The larger the chi-square value, the more inconsistent the actual observation value is with the theoretical inference value; The smaller the chi-square value, the more consistent the actual observation value is with the theoretical inference value; If the two values are exactly equal, the chi-square value is 0.
from pandas import read_csv
from numpy import set_printoptions
from sklearn.feature_selection import chi2
from sklearn.feature_selection import SelectKBest
from sklearn.feature_selection import RFE
from sklearn.linear_model import LogisticRegression
from sklearn.decomposition import PCA
from sklearn.ensemble import ExtraTreesClassifier
filename = 'pima_data.csv'
names = ['preg', 'plas', 'pres', 'skin', 'test', 'mass', 'pedi', 'age', 'class']
data = read_csv(filename, names=names)
array = data.values
X = array[:,0:8]
Y = array[:,8]
# Data characteristics are selected by chi-square test
# Feature selection
test = SelectKBest(score_func=chi2,k=4)
fit = test.fit(X,Y)
set_printoptions(precision=3)
print(fit.scores_)
features = fit.transform(X)
print(features)
After the implementation of Chi-square test, the score of each data feature and the four data features with the highest score are obtained. [111.52 1411.887 17.605 53.108 2175.565 127.669 5.393 181.304]
[[148. 0. 33.6 50. ]
[ 85. 0. 26.6 31. ]
[183. 0. 23.3 32. ]
...
[121. 112. 26.2 30. ]
[126. 0. 30.1 47. ]
[ 93. 0. 30.4 23. ]]
2.2 Recursive feature elimination
Recursive feature elimination (RFE) uses a sum model to carry out multiple rounds of training. After each round of training, several features of weight coefficients are eliminated, and then the next round of training is carried out based on the new feature set. According to the accuracy of each base model, the data features that have the greatest influence on the final prediction results are found.

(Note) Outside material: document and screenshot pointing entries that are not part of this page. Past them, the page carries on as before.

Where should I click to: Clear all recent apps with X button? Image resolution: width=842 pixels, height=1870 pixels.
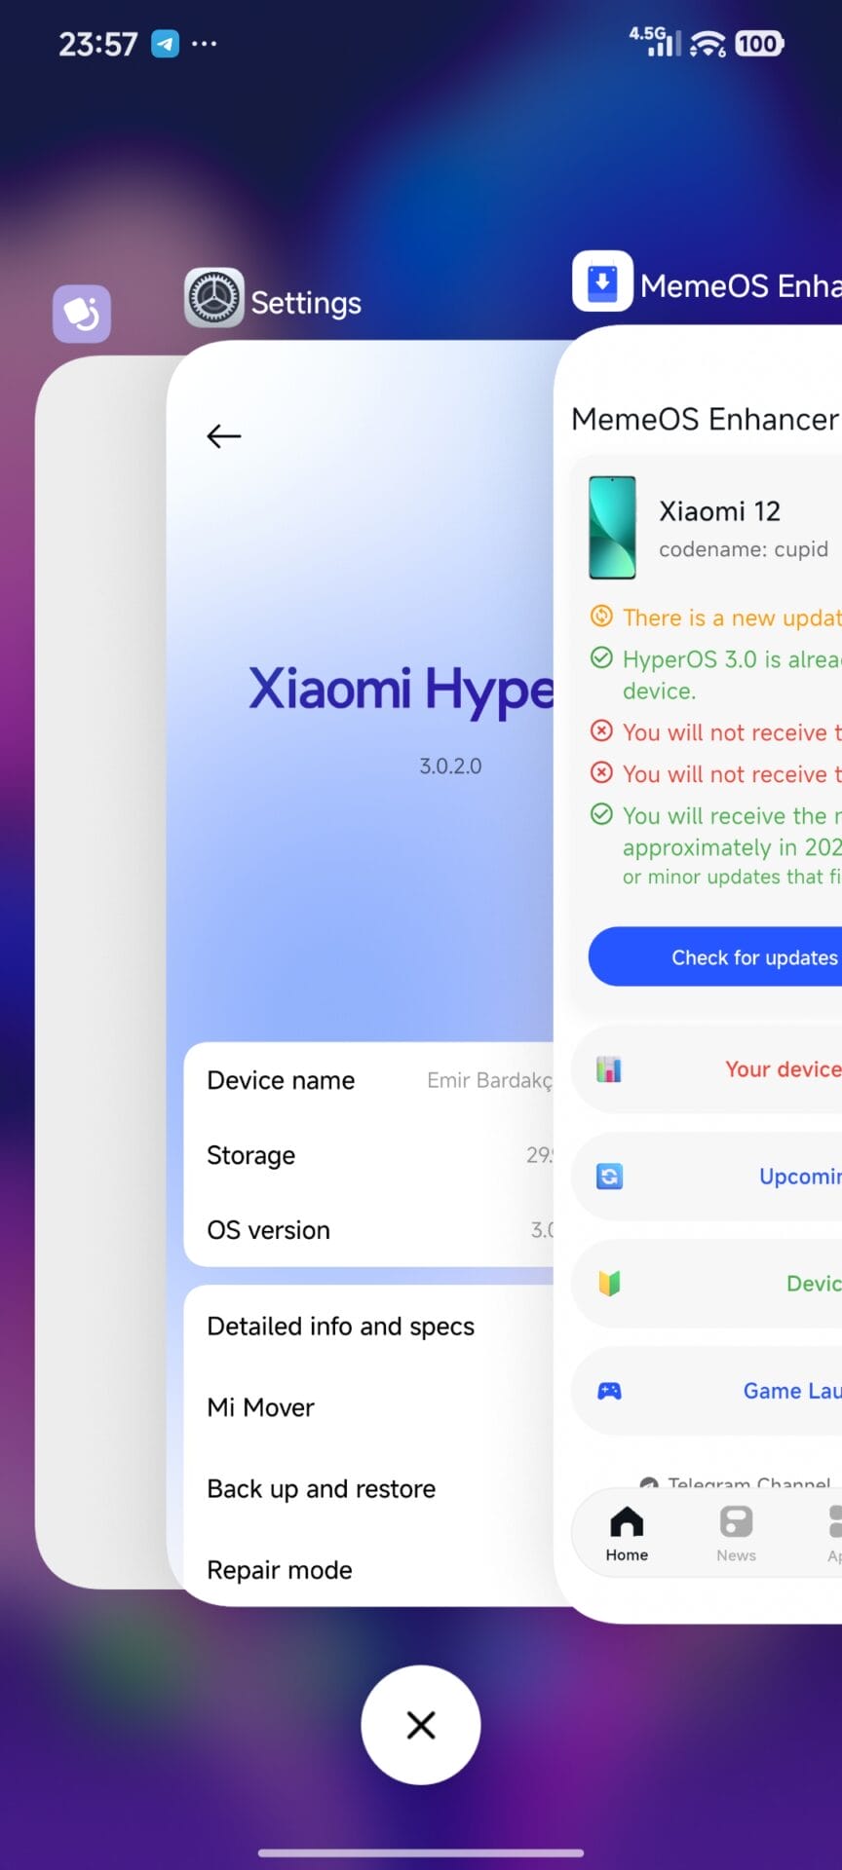pyautogui.click(x=421, y=1725)
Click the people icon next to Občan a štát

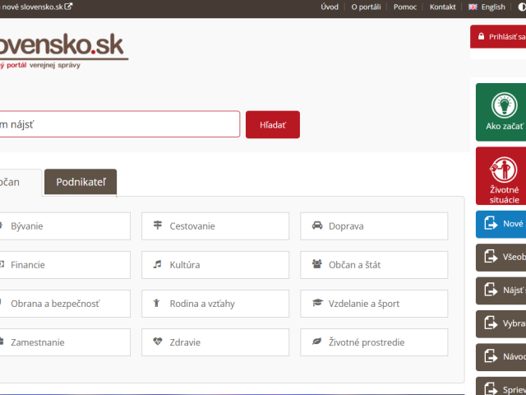tap(317, 264)
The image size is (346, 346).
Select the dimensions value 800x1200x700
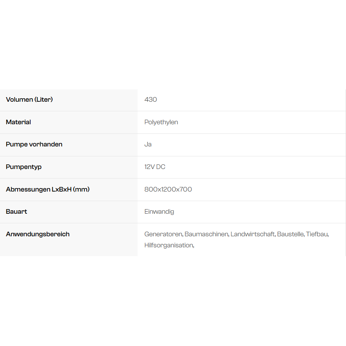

# Recursive feature elimination
# Feature selection
model = LogisticRegression(max_iter=3000)# You need to manually set the maximum number of iterations
rfe = RFE(model,3)
fit = rfe.fit(X,Y)
print(" Number of features: ")
print(fit.n_features_)
print(" Selected features: ")
print(fit.support_)
print(" Feature ranking: ")
print(fit.ranking_)
Number of features:
3
Selected features:
[ True False False False False True True False]
Feature ranking:
[1 2 4 6 5 1 1 3]
2.3 Data Dimension Reduction
Common dimensionality reduction methods include PCA (principal component analysis) and LDA (linear discriminant analysis). In clustering algorithm, PCA is usually used to reduce the dimension of data, which is beneficial to simplify the analysis and visualization of data.

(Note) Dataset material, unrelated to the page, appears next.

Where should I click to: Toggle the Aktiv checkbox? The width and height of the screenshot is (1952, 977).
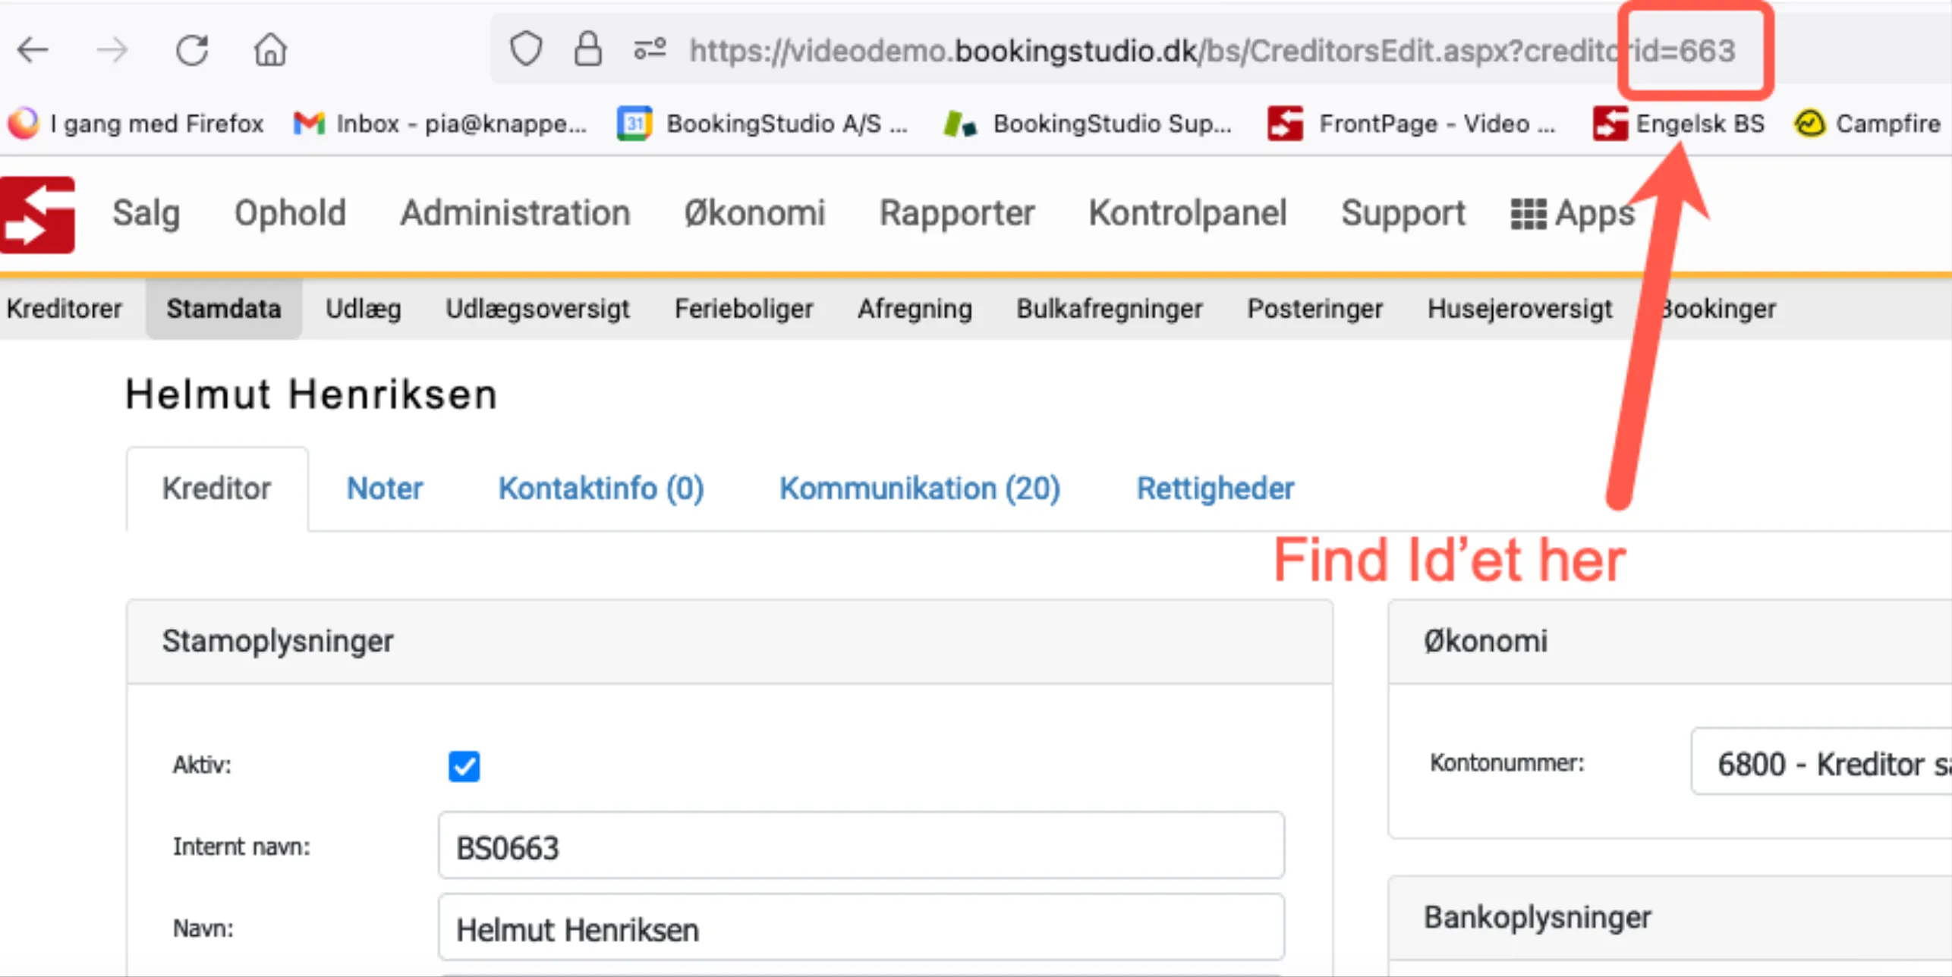(464, 766)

# Main component analysis ( Data dimensionality reduction )
# Selecting data features by major component analysis
pca = PCA(n_components=3)
fit = pca.fit(X)
print(" Explain variance: %s"% fit.explained_variance_ratio_)
print(fit.components_)
Interpretation variance: [0.889 0.062 0.026]

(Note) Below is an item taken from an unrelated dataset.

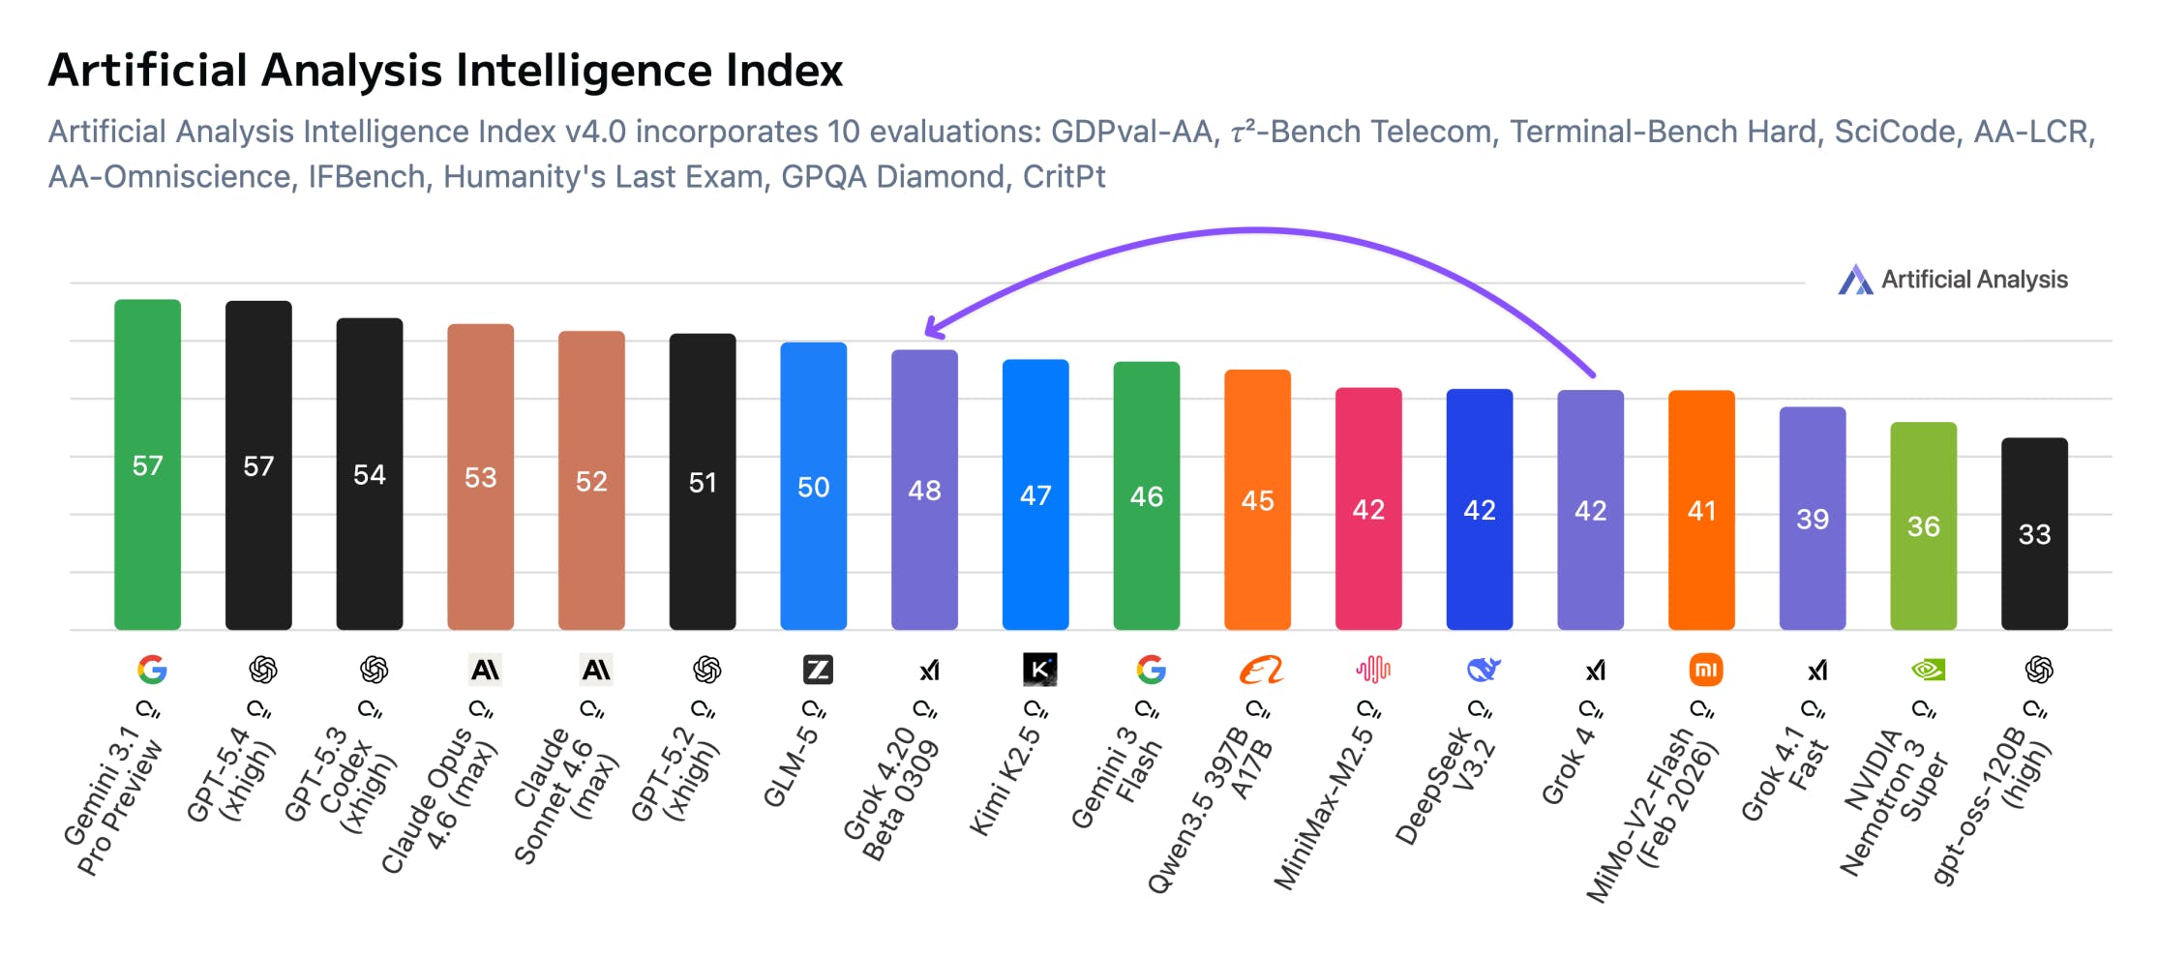Click the Kimi K2.5 logo icon
This screenshot has width=2160, height=957.
[1039, 670]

[[-2.022e-03 9.781e-02 1.609e-02 6.076e-02 9.931e-01 1.401e-02
5.372e-04 -3.565e-03]
[-2.265e-02 -9.722e-01 -1.419e-01 5.786e-02 9.463e-02 -4.697e-02
-8.168e-04 -1.402e-01]
[-2.246e-02 1.434e-01 -9.225e-01 -3.070e-01 2.098e-02 -1.324e-01
-6.400e-04 -1.255e-01]]
2.4 Feature Importance
Using bagged decision tree algorithm, random forest algorithm and extreme random tree algorithm, the importance of data features can be calculated.
# Feature importance
# Feature selection
model = ExtraTreesClassifier()
fit = model.fit(X,Y)
print(fit.feature_importances_)
[0.109 0.234 0.101 0.077 0.076 0.14 0.121 0.142]
Summarize
This paper mainly talks about data preparation in machine learning, including data preprocessing and data feature selection, which are all preparations for post-order optimization algorithm.